# PROBLEM 1
Name every poster who appears in the Ondura panels thread.
# PROBLEM 2
Give lines of the entries as a numbered list, leaving out blank lines: begin at the line that contains "Click the New" and stop after the line that contains "This screenshot has width=360, height=640.".

------ SOURCE PASSAGE

# Ondura pannels



## Ross (May 9, 2002)

Saw them at Lowes. They're a sheet metal roofing alternative kind of like he old wavet corugated stuff you got years ago. its a sort of fibreglass asphalt composite (if i rmember right) Anyone used it? Good price compared to steel, and only a little more than shingles.


----------



## Cyngbaeld (May 20, 2004)

http://www.homesteadingtoday.com/archive/index.php/t-350742.html

I don't think they look like a good deal.


----------



## TacticalTrout (Jan 7, 2010)

I don't have any personal experience with this product but have seen both good and bad reviews on this product. I'll also be interested to see if anyone here has some real world experience.


----------



## Windy in Kansas (Jun 16, 2002)

Most of the poster on these forums that have written about Ondura doesn't speak kindly of the product. One however did think it was great and lasted well.

------------
------ SUPPLIED ENTRIES

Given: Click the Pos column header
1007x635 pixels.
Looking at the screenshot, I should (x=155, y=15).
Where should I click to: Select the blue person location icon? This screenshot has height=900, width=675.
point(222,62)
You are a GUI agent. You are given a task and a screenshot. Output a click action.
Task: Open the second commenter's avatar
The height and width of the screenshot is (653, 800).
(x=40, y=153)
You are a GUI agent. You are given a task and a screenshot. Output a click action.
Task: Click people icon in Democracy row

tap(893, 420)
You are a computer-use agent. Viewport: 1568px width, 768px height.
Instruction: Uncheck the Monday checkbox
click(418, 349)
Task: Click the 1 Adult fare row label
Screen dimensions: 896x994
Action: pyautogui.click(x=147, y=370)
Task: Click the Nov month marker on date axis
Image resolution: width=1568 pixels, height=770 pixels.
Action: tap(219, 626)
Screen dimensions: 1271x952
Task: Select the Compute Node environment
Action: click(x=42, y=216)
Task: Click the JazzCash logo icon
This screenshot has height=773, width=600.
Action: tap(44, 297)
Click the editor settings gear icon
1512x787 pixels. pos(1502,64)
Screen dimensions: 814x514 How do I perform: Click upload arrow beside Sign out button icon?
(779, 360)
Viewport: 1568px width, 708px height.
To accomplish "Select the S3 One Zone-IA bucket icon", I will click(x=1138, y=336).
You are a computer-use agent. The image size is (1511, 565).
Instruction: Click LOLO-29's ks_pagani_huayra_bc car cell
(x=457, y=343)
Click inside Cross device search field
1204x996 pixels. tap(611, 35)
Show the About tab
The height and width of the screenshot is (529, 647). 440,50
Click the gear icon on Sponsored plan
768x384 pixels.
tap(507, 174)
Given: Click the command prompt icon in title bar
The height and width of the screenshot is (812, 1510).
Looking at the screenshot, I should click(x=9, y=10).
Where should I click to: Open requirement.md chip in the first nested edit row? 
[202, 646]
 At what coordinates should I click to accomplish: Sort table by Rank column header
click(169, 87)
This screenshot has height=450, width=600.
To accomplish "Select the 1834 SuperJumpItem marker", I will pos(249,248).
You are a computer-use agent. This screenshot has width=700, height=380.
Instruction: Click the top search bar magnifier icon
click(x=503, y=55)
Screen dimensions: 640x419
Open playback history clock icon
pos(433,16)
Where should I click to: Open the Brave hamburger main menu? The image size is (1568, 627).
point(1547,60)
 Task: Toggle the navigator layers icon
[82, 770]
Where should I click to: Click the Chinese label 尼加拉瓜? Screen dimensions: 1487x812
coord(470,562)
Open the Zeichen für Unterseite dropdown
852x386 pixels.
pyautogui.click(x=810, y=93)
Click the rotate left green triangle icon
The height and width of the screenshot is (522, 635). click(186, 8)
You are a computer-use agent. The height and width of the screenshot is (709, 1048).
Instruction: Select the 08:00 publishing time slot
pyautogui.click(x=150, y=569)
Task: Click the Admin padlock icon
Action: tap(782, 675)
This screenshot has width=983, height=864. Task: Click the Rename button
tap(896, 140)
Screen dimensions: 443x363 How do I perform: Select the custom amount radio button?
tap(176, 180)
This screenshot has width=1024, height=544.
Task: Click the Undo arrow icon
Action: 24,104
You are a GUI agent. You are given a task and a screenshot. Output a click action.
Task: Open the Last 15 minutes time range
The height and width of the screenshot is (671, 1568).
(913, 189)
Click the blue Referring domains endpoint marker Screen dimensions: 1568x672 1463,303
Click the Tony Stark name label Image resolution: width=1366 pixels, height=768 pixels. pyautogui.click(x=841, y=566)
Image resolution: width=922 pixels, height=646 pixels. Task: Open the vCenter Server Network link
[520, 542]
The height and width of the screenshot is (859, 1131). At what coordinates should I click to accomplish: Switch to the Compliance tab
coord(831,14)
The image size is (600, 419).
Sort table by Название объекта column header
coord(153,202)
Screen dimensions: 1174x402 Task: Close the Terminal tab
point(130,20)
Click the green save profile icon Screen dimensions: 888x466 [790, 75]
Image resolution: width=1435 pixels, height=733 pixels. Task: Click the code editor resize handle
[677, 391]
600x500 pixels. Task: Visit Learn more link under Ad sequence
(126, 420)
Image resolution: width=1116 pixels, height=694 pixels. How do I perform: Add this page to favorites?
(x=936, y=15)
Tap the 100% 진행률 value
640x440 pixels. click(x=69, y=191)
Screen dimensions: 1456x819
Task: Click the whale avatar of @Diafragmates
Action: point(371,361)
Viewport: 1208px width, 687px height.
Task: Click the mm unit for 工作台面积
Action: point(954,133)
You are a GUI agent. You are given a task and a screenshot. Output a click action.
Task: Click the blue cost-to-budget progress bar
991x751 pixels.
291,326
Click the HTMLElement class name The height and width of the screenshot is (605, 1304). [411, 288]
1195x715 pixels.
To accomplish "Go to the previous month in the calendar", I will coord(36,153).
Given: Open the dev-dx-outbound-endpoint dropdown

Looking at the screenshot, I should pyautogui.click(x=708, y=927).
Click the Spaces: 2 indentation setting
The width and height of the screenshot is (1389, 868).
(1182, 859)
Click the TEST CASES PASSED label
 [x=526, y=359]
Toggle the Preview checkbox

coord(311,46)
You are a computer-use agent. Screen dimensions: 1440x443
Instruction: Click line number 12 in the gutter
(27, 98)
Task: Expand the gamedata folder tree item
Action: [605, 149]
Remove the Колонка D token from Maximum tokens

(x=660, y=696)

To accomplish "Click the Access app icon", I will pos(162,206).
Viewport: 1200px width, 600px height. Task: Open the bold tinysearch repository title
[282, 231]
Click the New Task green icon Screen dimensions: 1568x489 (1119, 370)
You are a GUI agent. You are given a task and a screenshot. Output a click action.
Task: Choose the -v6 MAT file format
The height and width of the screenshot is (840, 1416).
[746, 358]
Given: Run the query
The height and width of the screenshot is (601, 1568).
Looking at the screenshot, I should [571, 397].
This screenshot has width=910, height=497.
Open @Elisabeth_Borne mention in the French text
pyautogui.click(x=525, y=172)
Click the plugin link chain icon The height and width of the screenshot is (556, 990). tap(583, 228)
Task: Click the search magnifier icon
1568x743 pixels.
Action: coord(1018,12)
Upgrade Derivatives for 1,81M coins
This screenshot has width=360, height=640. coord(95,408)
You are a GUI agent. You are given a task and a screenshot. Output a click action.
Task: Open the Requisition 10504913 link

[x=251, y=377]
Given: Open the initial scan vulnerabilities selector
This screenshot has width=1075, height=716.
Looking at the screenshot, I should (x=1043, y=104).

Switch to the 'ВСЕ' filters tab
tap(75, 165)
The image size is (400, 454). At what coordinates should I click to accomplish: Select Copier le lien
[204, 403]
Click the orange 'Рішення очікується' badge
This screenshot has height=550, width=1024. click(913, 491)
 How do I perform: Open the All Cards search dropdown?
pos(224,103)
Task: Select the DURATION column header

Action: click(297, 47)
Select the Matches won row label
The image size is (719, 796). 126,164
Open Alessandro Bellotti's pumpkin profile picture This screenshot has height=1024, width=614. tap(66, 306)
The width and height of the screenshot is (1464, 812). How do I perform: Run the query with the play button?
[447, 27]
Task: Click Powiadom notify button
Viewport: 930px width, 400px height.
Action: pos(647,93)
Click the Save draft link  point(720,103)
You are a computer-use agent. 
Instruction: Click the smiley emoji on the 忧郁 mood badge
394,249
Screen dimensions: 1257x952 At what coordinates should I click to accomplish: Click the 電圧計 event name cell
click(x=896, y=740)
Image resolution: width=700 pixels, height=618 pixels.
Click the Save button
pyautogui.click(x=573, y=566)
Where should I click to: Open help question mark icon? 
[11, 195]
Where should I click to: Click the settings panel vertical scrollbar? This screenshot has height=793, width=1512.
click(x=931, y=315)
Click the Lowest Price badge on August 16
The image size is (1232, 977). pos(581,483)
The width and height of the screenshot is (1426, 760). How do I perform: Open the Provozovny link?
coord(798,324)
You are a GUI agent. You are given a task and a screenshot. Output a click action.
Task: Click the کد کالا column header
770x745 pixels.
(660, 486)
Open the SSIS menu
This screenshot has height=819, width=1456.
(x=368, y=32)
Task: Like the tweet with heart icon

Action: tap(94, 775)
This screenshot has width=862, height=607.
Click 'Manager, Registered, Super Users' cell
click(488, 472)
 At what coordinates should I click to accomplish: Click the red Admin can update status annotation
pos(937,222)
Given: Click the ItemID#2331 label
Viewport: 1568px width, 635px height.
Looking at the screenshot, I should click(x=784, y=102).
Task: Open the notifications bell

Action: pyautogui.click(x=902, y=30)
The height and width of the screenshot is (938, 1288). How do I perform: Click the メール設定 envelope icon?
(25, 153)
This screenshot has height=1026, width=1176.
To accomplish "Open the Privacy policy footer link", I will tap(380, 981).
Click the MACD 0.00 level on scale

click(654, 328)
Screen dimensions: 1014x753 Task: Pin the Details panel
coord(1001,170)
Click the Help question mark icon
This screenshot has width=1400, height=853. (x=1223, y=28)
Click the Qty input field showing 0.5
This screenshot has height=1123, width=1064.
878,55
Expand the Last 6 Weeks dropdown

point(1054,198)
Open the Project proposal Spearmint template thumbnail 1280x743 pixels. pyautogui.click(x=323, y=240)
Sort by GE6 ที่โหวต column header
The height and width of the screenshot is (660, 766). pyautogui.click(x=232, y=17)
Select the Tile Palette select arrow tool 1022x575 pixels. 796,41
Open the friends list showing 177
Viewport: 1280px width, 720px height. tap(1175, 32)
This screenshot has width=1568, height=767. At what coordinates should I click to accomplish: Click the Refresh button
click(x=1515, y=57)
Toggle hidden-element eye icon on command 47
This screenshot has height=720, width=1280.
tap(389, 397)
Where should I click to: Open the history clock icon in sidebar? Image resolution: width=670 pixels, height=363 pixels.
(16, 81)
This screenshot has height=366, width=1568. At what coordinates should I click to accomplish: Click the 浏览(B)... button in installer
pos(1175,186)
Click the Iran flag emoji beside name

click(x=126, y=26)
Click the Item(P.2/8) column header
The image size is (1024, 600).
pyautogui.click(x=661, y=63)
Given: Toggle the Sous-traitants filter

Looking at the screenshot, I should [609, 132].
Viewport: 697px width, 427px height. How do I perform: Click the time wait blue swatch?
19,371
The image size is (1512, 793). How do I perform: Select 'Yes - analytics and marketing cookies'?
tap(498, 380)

------------

# TASK ANSWER 1
Ross
Cyngbaeld
TacticalTrout
Windy in Kansas

# TASK ANSWER 2
1. Click the New Task green icon Screen dimensions: 1568x489 (1119, 370)
2. You are a GUI agent. You are given a task and a screenshot. Output a click action.
3. Task: Choose the -v6 MAT file format
4. The height and width of the screenshot is (840, 1416).
5. [746, 358]
6. Given: Run the query
7. The height and width of the screenshot is (601, 1568).
8. Looking at the screenshot, I should [571, 397].
9. This screenshot has width=910, height=497.
10. Open @Elisabeth_Borne mention in the French text
11. pyautogui.click(x=525, y=172)
12. Click the plugin link chain icon The height and width of the screenshot is (556, 990). tap(583, 228)
13. Task: Click the search magnifier icon
14. 1568x743 pixels.
15. Action: coord(1018,12)
16. Upgrade Derivatives for 1,81M coins
17. This screenshot has width=360, height=640. coord(95,408)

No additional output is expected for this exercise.